REDACCIÓN INTERNACIONAL, (AFP). -La crisis económica "no ha ralentizado" el acceso a la educación, pero el desempleo sigue golpeando duramente a los jóvenes poco instruidos, haciendo planear una amenaza sobre "la cohesión social", indica un informe de la OCDE publicado el martes.
Cerca de 40% de las personas de 25-34 años tienen ahora una titulación terciaria, a comparar con el 25% entre los 55-64 años, y en numerosos países esa diferencia es superior a 20 puntos, indica el informe " Panorama de la educación 2014" de la Organización de Cooperación y Desarrollo Económico.
La crisis económica de 2008 "no ha ralentizado ese proceso de expansión" y en los países emergentes "las tasas de escolarización -que eran relativamente bajas- aumentan a un ritmo más sostenido que en los países industrializados", señala Ángel Gurría, secretario general de la OCDE, citado en un comunicado.
No obstante, el aumento del nivel de competencias de la población no siempre es una defensa contra el desempleo que afecta a las personas con diplomas de educación superior, "en particular los jóvenes".
Numerosos gobiernos manifiestan su preocupación por "el aumento del desempleo entre los individuos más instruidos".En los países de la OCDE, la tasa de desempleo de los diplomados de la educación superior alcanzaban como media 5% en 2012 (contra 3.3% en 2008), pero llega a 7.4% entre los 25-34 años (4.6% en 2008).

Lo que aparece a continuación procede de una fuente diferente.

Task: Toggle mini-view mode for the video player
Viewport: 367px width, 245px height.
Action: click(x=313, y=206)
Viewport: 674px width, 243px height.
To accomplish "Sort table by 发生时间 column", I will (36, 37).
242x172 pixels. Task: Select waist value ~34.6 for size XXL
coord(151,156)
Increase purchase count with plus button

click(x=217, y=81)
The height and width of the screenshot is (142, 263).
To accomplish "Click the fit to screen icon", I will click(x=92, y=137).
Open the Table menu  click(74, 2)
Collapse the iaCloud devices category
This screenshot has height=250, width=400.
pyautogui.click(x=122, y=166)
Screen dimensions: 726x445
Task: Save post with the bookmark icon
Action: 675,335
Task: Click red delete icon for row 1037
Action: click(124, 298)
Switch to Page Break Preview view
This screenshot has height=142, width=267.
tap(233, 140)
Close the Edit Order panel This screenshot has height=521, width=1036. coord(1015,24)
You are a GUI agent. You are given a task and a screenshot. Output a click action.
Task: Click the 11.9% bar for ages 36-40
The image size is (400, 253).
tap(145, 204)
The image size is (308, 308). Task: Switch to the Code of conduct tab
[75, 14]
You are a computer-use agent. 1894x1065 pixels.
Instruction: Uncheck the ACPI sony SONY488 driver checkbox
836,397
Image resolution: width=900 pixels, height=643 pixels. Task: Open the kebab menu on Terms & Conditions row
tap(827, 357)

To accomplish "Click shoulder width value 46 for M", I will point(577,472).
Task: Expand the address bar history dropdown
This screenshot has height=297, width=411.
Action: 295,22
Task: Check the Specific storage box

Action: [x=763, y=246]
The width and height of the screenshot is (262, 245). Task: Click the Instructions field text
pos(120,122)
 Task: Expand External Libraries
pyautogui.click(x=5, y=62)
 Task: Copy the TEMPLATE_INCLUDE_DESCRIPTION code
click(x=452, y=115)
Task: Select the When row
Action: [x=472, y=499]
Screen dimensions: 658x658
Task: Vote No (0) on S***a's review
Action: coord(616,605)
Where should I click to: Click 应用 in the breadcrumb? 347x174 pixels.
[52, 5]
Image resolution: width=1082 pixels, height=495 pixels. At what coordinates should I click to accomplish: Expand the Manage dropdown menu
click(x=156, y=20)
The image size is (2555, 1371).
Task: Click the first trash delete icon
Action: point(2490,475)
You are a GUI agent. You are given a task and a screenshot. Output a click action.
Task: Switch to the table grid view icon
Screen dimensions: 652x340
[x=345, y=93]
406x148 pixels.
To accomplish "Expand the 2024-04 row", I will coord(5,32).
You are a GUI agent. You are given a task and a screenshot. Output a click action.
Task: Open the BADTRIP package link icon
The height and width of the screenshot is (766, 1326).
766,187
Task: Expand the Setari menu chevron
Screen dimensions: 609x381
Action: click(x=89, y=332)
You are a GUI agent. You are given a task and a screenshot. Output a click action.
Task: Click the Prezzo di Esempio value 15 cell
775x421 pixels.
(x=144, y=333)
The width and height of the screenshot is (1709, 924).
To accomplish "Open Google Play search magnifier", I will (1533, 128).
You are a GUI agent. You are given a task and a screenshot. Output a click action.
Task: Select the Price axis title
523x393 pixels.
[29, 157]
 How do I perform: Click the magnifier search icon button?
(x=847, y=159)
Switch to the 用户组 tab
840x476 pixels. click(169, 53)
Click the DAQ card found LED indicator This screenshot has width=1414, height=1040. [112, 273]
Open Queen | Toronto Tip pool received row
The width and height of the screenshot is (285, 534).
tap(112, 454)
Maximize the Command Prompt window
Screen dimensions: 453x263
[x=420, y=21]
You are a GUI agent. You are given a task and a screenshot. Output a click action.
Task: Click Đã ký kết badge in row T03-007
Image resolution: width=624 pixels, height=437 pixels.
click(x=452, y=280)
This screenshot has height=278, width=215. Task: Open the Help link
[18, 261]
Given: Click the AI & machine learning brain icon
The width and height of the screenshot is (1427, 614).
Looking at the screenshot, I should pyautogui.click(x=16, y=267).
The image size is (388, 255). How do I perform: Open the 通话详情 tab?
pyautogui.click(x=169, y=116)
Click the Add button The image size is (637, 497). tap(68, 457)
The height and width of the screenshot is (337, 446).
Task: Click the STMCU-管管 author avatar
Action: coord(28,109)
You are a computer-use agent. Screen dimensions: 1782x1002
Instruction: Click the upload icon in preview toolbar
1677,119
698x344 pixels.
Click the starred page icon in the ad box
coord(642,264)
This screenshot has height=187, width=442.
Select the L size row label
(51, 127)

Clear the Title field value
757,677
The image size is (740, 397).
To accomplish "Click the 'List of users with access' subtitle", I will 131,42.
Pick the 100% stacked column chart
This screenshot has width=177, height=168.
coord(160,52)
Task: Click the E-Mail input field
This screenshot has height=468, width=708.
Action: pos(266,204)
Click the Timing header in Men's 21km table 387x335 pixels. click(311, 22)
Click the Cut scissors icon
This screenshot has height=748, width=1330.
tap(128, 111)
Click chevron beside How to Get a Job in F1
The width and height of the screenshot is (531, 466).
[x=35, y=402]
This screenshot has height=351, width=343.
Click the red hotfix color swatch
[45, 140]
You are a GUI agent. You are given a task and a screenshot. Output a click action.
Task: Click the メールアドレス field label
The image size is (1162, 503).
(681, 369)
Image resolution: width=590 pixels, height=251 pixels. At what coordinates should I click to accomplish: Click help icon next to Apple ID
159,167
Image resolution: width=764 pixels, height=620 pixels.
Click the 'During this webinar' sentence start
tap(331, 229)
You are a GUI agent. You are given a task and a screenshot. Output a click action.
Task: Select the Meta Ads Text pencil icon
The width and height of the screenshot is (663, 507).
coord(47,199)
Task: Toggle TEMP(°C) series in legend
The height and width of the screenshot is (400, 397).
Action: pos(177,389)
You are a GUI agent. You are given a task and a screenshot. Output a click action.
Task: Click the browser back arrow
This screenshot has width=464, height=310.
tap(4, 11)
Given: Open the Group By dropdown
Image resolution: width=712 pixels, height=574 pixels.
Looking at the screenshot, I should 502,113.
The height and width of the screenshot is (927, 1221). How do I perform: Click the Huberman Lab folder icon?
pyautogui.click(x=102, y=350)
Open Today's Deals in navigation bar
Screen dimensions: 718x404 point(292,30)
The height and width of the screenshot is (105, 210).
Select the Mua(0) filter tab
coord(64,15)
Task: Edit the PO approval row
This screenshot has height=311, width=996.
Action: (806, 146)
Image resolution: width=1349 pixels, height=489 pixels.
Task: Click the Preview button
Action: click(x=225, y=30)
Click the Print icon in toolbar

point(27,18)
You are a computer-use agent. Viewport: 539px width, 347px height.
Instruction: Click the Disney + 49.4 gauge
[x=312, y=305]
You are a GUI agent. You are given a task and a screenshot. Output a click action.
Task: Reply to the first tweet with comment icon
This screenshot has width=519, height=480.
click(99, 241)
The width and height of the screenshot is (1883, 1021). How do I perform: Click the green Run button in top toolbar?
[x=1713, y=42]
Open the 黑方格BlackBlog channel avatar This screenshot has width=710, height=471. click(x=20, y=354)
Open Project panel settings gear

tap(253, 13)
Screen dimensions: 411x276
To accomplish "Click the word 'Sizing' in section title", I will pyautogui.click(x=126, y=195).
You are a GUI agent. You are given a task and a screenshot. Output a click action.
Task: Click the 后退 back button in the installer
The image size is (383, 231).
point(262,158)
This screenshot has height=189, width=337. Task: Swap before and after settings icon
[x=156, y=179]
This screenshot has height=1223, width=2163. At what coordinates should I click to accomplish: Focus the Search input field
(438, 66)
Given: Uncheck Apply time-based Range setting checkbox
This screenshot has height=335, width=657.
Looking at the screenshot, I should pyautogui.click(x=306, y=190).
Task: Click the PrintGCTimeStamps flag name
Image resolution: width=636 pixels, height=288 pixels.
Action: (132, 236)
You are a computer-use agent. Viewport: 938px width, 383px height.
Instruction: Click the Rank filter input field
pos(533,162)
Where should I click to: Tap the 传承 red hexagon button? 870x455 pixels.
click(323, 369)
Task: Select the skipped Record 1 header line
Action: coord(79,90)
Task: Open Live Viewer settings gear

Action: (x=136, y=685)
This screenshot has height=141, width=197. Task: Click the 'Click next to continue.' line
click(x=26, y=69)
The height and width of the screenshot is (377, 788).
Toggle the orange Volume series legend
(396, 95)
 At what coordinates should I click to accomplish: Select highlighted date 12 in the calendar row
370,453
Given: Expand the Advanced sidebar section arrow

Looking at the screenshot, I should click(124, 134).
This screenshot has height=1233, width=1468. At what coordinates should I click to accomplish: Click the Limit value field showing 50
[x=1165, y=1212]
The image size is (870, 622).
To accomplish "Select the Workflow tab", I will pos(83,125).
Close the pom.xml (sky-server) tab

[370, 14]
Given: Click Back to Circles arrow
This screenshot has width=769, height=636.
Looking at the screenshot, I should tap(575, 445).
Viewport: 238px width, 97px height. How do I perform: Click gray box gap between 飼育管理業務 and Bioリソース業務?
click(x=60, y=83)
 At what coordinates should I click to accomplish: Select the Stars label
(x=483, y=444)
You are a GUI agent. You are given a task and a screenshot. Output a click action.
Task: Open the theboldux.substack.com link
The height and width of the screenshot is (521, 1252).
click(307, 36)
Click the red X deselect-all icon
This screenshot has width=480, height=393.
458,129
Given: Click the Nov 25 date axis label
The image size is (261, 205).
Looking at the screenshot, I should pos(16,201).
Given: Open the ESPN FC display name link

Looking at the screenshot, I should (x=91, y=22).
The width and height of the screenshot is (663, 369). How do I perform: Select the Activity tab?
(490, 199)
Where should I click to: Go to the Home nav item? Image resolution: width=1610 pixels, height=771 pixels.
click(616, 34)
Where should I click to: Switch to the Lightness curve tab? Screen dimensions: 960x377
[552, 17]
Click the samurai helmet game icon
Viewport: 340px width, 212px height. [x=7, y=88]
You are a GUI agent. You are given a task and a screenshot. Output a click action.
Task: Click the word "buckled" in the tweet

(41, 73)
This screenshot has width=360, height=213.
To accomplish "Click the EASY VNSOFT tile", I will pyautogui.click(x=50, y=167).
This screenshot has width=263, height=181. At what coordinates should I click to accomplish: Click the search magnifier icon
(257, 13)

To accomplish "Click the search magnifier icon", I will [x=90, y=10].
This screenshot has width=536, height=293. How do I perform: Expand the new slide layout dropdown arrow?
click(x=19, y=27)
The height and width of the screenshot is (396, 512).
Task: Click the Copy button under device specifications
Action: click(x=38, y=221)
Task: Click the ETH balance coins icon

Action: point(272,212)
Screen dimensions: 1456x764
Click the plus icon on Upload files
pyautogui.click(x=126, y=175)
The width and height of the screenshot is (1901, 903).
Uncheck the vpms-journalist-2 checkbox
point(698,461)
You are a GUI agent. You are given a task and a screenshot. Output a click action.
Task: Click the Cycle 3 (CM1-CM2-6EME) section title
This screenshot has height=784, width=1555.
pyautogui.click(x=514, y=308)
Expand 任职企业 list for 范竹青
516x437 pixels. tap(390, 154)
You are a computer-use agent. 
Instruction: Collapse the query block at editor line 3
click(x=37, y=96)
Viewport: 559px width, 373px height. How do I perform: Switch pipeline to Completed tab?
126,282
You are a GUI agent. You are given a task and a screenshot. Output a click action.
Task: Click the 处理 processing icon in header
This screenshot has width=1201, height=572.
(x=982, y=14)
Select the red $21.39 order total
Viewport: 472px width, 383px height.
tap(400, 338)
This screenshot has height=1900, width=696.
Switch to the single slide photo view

A título de comparación, la tasa de desempleo de las personas de 25 a 34 años cuyo nivel de formación es inferior a la enseñanza secundaria alcanzó 19.8% en 2012 (y en muchos países las cifras son aún más altas), cuando era de 13.6% en 2008.
Estas cifras confirman que son los jóvenes poco instruidos a los que la crisis económica "golpea más duramente".En materia de salarios, las diferencias "siguen profundizándose" entre los adultos muy instruidos y los que lo son menos.
Además, en valor relativo, los ingresos del trabajo de los adultos medianamente instruidos se aproximan a los de los adultos poco instruidos, lo que confirma la tesis de la "erosión de la clase media".
Por otra parte, un nivel poco alto de formación y de competencias tiene asimismo "numerosas repercusiones sociales", entre ellas "la percepción del estado de salud, la acción benévola, la confianza interpersonal y la eficacia política", recalca la OCDE, que advierte sobre los riesgos de un "deterioro de la cohesión social y del bienestar".
El porcentaje de adultos que se declaran en buen estado de salud varía 23 puntos según que su nivel de formación sea o no alto. Esta diferencia es particularmente importante en Polonia (38 puntos).